» **YOUR GOAL**
Filter the entries down to the lines containing "Open", and copy those lines.

[Recorded data]

»»

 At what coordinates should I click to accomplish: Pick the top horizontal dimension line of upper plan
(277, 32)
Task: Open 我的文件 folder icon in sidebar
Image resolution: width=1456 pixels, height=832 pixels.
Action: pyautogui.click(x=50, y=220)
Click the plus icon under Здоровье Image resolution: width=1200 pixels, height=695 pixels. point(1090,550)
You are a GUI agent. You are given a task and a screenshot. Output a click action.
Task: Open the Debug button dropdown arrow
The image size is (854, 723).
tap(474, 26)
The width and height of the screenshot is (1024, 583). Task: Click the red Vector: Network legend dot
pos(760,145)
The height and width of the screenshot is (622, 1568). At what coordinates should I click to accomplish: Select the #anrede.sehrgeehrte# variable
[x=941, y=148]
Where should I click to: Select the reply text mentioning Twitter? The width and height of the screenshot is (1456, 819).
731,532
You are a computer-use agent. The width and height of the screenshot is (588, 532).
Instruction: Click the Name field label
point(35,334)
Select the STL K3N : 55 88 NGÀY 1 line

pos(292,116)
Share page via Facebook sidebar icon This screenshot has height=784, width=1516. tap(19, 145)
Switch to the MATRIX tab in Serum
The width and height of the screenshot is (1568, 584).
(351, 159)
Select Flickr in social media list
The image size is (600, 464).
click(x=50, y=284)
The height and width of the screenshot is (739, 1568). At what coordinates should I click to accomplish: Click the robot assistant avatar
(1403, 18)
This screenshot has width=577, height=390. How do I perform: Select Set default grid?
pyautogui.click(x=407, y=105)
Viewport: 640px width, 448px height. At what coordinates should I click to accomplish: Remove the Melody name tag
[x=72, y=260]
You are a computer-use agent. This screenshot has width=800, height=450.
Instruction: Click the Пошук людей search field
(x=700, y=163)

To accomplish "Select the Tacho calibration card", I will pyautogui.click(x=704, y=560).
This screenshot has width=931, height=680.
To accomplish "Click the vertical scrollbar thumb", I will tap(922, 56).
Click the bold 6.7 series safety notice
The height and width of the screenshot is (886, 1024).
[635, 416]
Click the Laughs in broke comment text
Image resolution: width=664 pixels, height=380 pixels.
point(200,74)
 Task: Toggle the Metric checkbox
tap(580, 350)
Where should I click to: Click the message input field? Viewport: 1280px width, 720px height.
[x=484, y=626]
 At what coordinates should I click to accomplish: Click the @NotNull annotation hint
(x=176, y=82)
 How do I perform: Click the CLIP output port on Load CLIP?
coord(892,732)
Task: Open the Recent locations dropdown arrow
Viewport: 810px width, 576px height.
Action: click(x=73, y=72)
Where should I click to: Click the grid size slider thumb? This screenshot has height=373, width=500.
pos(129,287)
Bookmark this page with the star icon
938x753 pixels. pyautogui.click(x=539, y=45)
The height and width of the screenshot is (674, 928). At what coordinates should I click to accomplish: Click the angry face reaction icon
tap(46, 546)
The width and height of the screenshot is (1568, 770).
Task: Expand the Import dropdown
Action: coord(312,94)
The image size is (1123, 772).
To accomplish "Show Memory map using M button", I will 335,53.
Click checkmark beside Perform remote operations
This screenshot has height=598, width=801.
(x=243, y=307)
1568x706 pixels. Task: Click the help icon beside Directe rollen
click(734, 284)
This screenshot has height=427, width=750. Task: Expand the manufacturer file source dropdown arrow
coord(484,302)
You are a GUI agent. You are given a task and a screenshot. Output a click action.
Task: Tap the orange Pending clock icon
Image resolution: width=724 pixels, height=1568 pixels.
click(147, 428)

««

» **ANSWER SECTION**
Task: Open 我的文件 folder icon in sidebar
Task: Open the Debug button dropdown arrow
Task: Open the Recent locations dropdown arrow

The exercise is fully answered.